The graph I was referring to is Milliman’s Projected Benefits by Status in their December 2017 actuarial analysis, which was presented to the PERS Board in September 2018. There is another flavor of the same graph in the August 3, 2018 meeting materials, showing Projected Benefit Payments by Tier.
It’s not quite right to say it only reflects existing employees. It is projecting benefit payments for existing members, which includes retirees. I understand it does not include a projection of future new employees, but it is a good indicator that starting around 2040, the enormous pressure on the system caused by the most expensive members will begin to abate as payments to Tier 1 and Tier 2 members begin to drop sharply. That should provide some breathing room to the system. New employees coming in now of course will eventually have benefits paid to them, but not at nearly the levels of Tier 1 and Tier2 members.

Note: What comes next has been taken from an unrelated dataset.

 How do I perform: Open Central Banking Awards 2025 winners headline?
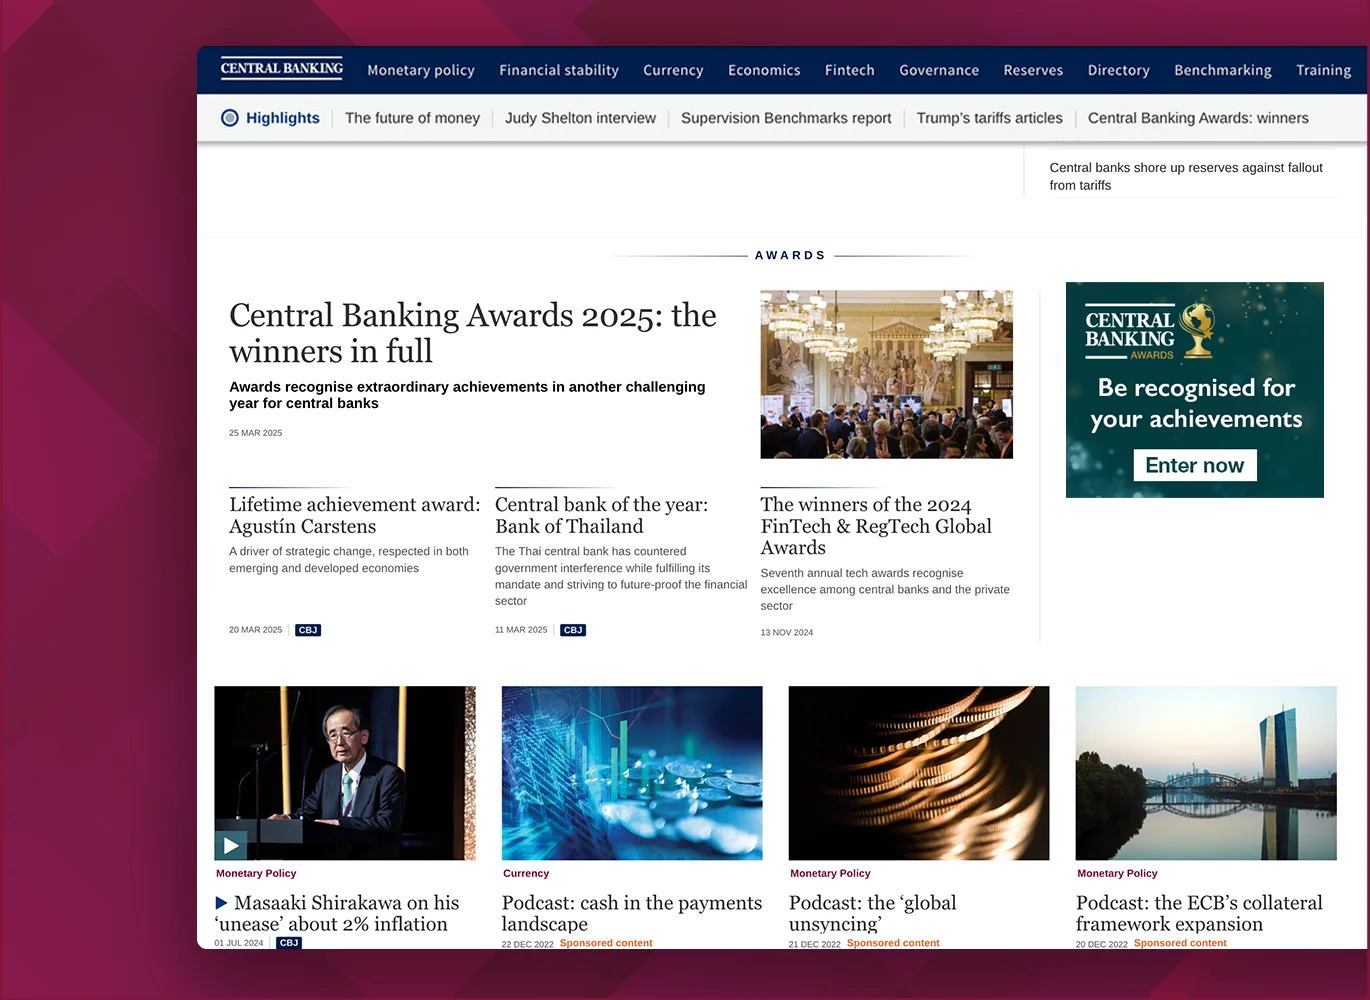[x=472, y=333]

You’re correct to say, that despite all of the efforts of the PERS Board to amortize the unfunded liability, they are not having much, if any success. But there is a good reason for that, and it can be corrected. As you know, a gigantic factor in calculating the unfunded liability is trying to predict future investment returns. The PERS Board has utterly failed to adopt a policy that provides a meaningful prediction of future investment returns. Their assumed rate of return, at 7.2 percent, is still way too high, but they are scared to death to lower it because it will make the unfunded liability look a lot worse.
The result of having an assumed rate of return that is chronically too high is that the Board is always be playing catch-up, so to speak, when actual returns come in lower year after year. In reality, the system is trying to reset itself to an unfunded liability that better matches reality.

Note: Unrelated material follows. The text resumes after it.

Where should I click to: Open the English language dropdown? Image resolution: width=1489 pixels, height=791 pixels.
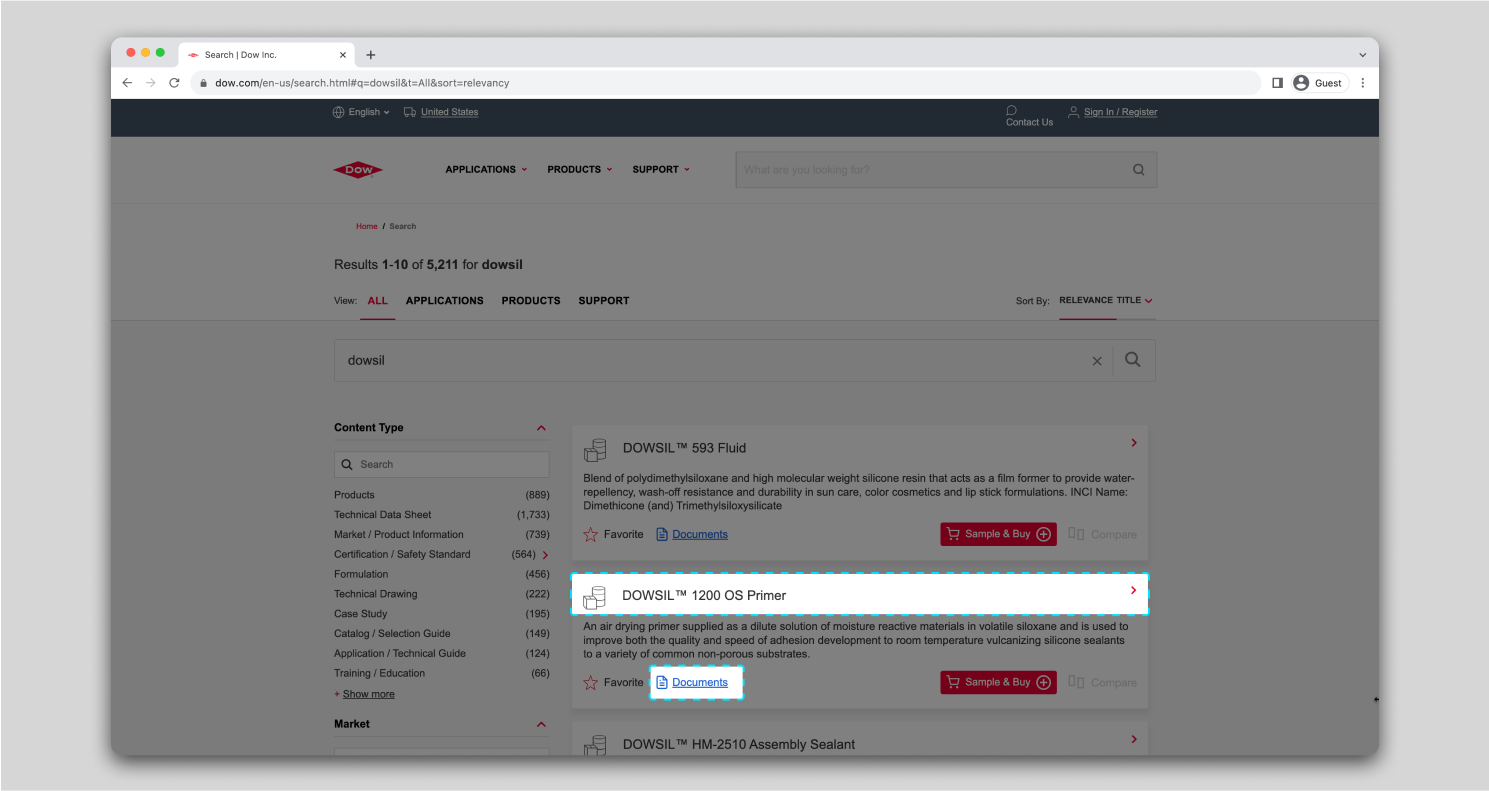click(x=361, y=112)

I will soon be publishing a companion post to this one that might bring into clearer focus what I was getting at in my first post. In my forthcoming post, I will call on the board to, in one action, to set the assumed rate of return to the actual rate of return on OPERF investments for the most recent 10-year period that includes a full economic cycle (i.e., both rising and falling markets). That period is 2008-2017, and the actual returns were 6 percent. An action like this would shock many, because the calculated unfunded liability would increase by about $10 billion, and the funding percentage of PERS would drop into the low 60’s.

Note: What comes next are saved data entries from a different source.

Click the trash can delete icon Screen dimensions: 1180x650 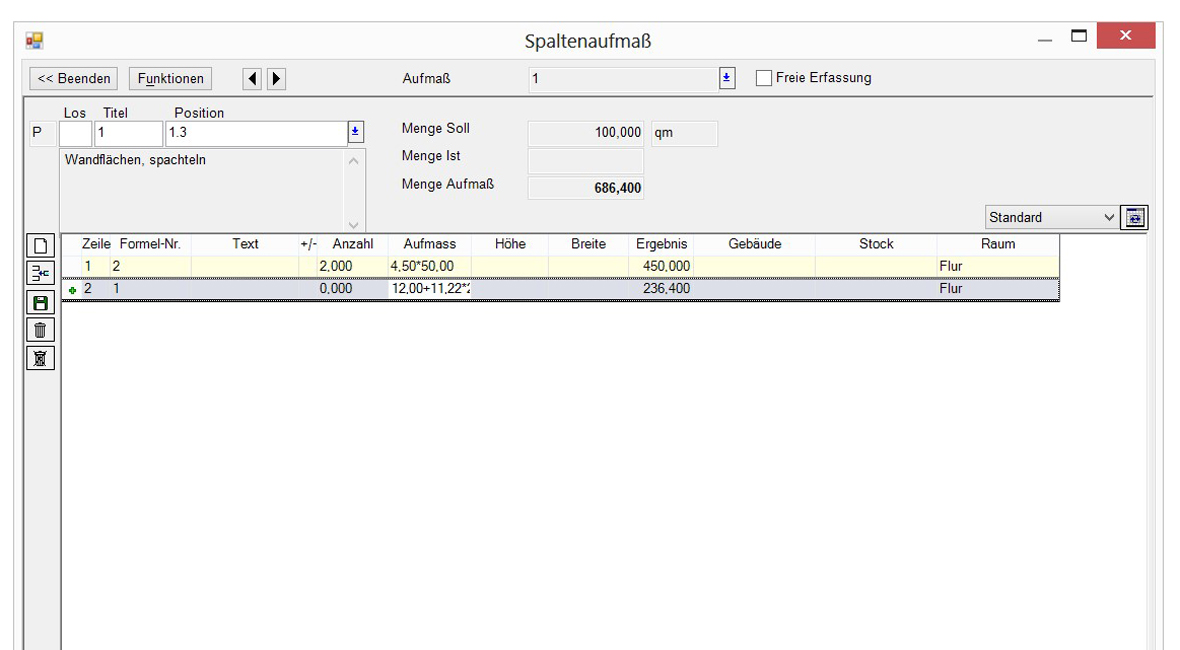[x=40, y=330]
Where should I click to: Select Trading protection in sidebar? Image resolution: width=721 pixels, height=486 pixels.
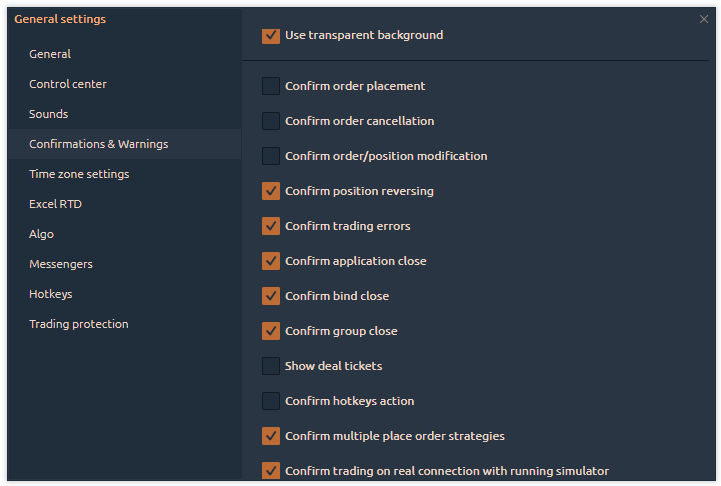[79, 324]
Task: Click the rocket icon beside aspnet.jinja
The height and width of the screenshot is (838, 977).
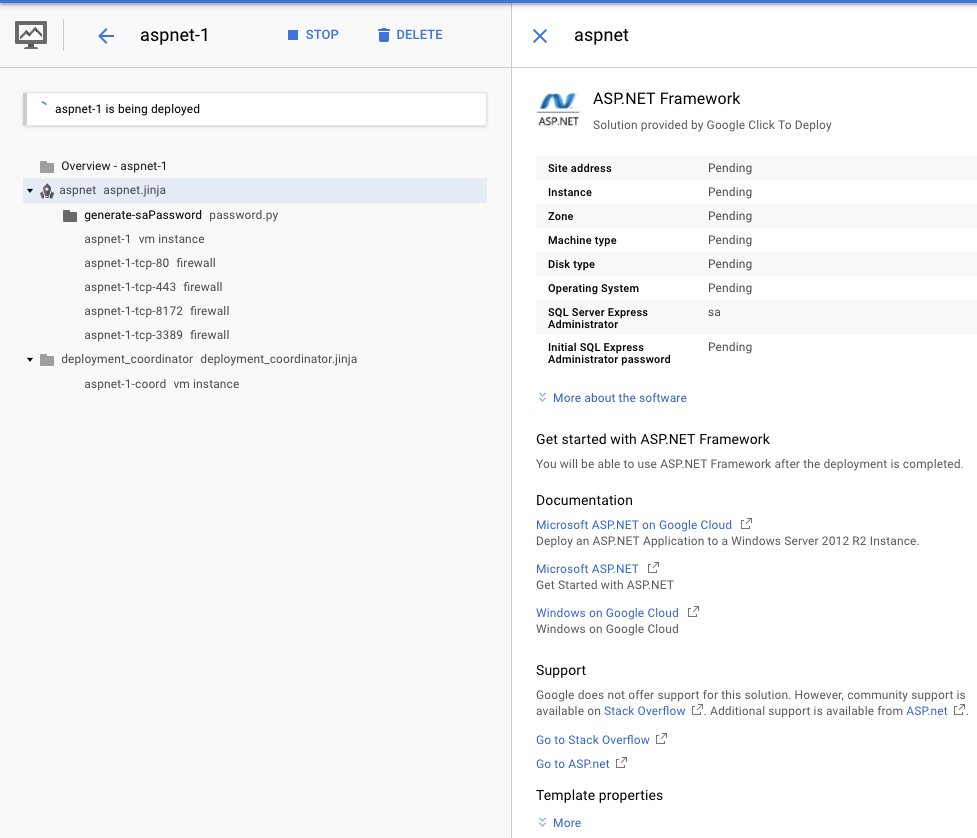Action: [46, 191]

But with an action like this, suddenly the investment return part of the equation stops providing yearly shocks to the system and starts providing, at least a lot of the time, some welcome relief.
I’ll save more details for my actual post, which I’ll forward to you in a few days.
One more thing on your comments. You should check on your claim that the 2021-2023 rate increase is projected to be $1.6 billion. I believe this figure is an estimate for the entire employer contribution, not an increase over the existing contribution. Note in Milliman’s October 5, 2018 report to the board, that entire 2019-2021 contribution is $1.125 billion. If you inflate payroll by 3.5 percent per year and apply the projected 25 percent net collared rate for 2021-2023, you come up with a figure close to yours.
I really admire your reporting on the PERS issue. It’s an enormously complex and hard-to-understand issue, but you do a great job of explaining it. I might see you at a future PERS Board meeting. Cheers.
I have a correction to the above post.
Ted Sickinger is correct: the preliminary estimate for 2021-2023 employer rates is for a $1.6 billion increase over the biennium. (My error was the result of using a chart that did not include the entire payroll).
Needless to say, such an increase would be little short of catastrophic, especially coming on the heels of last biennium’s sharp increase.
I’ll have more to say on this in an upcoming post.